Collected data entries:
——————

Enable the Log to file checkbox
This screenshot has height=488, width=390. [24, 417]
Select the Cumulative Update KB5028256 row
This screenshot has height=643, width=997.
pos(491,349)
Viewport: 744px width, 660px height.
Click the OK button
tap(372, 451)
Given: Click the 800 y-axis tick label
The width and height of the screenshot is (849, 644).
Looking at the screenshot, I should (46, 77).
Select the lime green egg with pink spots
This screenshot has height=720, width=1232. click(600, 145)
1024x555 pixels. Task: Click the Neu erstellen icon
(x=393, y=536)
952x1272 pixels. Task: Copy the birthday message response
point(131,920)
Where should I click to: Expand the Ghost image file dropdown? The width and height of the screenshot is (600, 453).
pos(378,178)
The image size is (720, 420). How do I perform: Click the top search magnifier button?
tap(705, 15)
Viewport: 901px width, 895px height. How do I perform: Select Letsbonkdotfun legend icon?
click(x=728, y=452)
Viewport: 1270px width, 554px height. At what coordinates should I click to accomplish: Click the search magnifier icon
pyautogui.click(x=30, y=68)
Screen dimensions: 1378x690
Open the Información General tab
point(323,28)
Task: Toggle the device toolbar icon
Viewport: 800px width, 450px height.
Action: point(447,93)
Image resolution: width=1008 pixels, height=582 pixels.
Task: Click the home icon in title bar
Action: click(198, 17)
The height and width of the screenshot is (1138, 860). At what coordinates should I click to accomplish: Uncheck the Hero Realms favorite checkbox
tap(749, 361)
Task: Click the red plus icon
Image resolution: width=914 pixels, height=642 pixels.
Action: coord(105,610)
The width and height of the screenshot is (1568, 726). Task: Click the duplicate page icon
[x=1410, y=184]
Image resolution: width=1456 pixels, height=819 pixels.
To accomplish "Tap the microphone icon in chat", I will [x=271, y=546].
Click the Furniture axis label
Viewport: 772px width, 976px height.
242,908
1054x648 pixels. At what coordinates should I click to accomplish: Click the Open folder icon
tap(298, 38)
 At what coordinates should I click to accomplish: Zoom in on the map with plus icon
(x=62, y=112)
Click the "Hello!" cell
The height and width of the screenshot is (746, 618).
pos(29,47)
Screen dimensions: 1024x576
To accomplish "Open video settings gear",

——————

• _THE PROBLEM_:
Every entry, written out exactly, is what the response should contain.

• _PROBLEM SOLUTION_:
Enable the Log to file checkbox
This screenshot has height=488, width=390. [24, 417]
Select the Cumulative Update KB5028256 row
This screenshot has height=643, width=997.
pos(491,349)
Viewport: 744px width, 660px height.
Click the OK button
tap(372, 451)
Given: Click the 800 y-axis tick label
The width and height of the screenshot is (849, 644).
Looking at the screenshot, I should (46, 77).
Select the lime green egg with pink spots
This screenshot has height=720, width=1232. click(600, 145)
1024x555 pixels. Task: Click the Neu erstellen icon
(x=393, y=536)
952x1272 pixels. Task: Copy the birthday message response
point(131,920)
Where should I click to: Expand the Ghost image file dropdown? The width and height of the screenshot is (600, 453).
pos(378,178)
The image size is (720, 420). How do I perform: Click the top search magnifier button?
tap(705, 15)
Viewport: 901px width, 895px height. How do I perform: Select Letsbonkdotfun legend icon?
click(x=728, y=452)
Viewport: 1270px width, 554px height. At what coordinates should I click to accomplish: Click the search magnifier icon
pyautogui.click(x=30, y=68)
Screen dimensions: 1378x690
Open the Información General tab
point(323,28)
Task: Toggle the device toolbar icon
Viewport: 800px width, 450px height.
Action: point(447,93)
Image resolution: width=1008 pixels, height=582 pixels.
Task: Click the home icon in title bar
Action: click(198, 17)
The height and width of the screenshot is (1138, 860). At what coordinates should I click to accomplish: Uncheck the Hero Realms favorite checkbox
tap(749, 361)
Task: Click the red plus icon
Image resolution: width=914 pixels, height=642 pixels.
Action: coord(105,610)
The width and height of the screenshot is (1568, 726). Task: Click the duplicate page icon
[x=1410, y=184]
Image resolution: width=1456 pixels, height=819 pixels.
To accomplish "Tap the microphone icon in chat", I will [x=271, y=546].
Click the Furniture axis label
Viewport: 772px width, 976px height.
242,908
1054x648 pixels. At what coordinates should I click to accomplish: Click the Open folder icon
tap(298, 38)
 At what coordinates should I click to accomplish: Zoom in on the map with plus icon
(x=62, y=112)
Click the "Hello!" cell
The height and width of the screenshot is (746, 618).
pos(29,47)
Screen dimensions: 1024x576
To accomplish "Open video settings gear",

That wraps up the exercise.